Provided text:
"""
# Brushing boots while hunting



## lifeslemons (20 November 2007)

Hey guys, not sure if this has been posted before, but I was wondering how many of you boot up to go hunting?

I never would, since I've seen some pretty nasty cases of grit and dirt getting stuck in the boot and rubbing the horse's leg to a nasty state, but it's always a dilemma since I've got some pretty valuable legs to protect too! (I use over-reach boots, though.)

So just wondering... what do you do? Anyone been really posh and used tubigrip to stop the dirt?!


----------



## Weezy (20 November 2007)

Absolutely NEVER EVER use boots when hunting and I cringe when I see people booted up.


----------



## lifeslemons (20 November 2007)

Well that is the case with me, (although I can see principle, its foolish IMO,) but I thought I was over-reacting!


----------



## H-J (20 November 2007)

Absolutely NEVER EVER use boots when hunting and I cringe when I see people booted up.
		
Click to expand...

Why is that?


----------



## RunToEarth (20 November 2007)

Hally_Jane-
A lot of people have started to boot up horses, mainly because they boot up for XC, hunting is an extreme sport and has many large fences. However people fail to realise that the average XC round for an amateur would be 6minutes, XC schooling lessons lasting only an hour? Much of the terraine out hunting is through plough, bog, mud and water, not only leading to mud lodged between boot and leg but also starting to pull tendons. People don't realise that often hunting lasts for houuuurs, and many horses that come with our pack and stood about trying to kick their boots off- obviously something is irritating them.
"""
Given exercise:
In the forum thread about booting horses for hunting, how long does RunToEarth say an average amateur cross-country round lasts?

Information shown:
"""
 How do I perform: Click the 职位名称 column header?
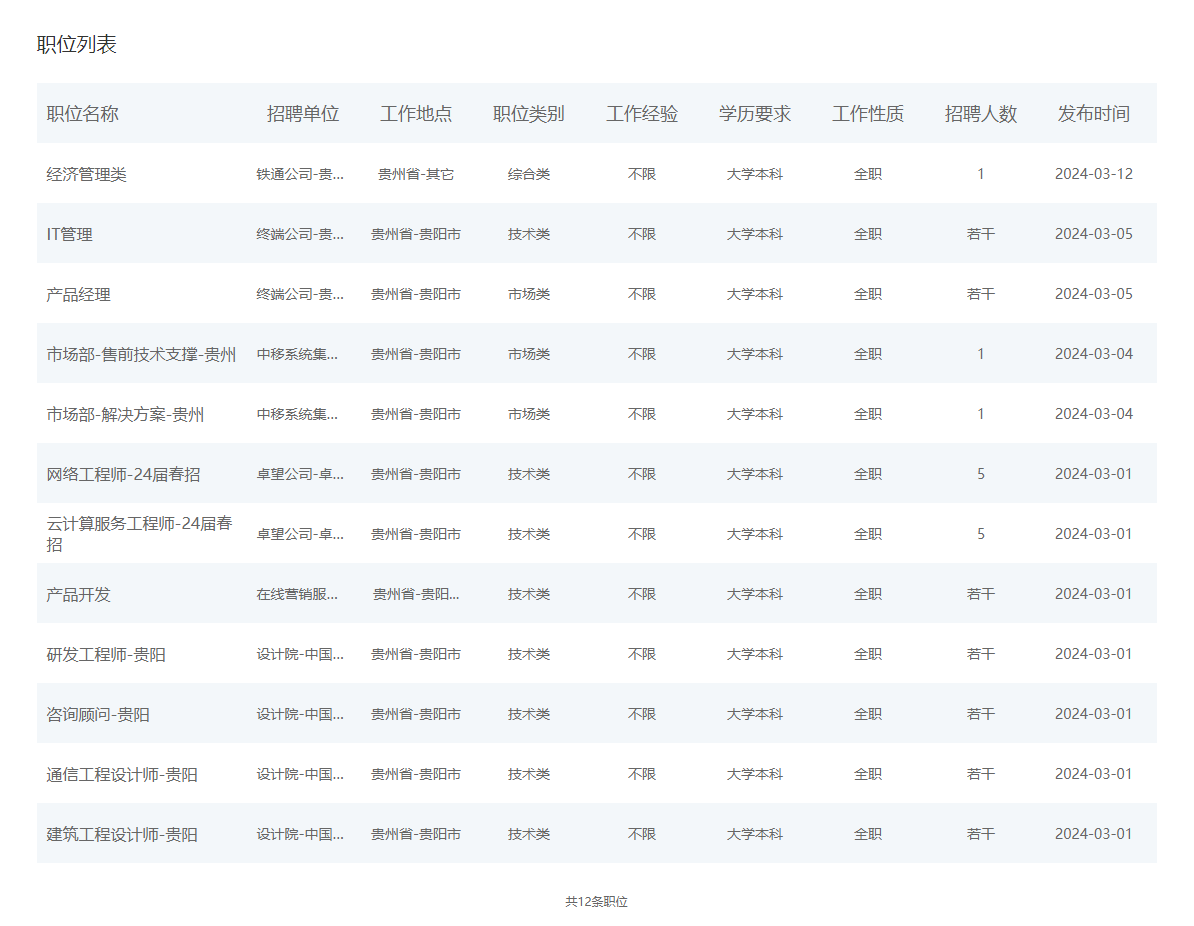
"""
Output of the exercise:
About 6 minutes.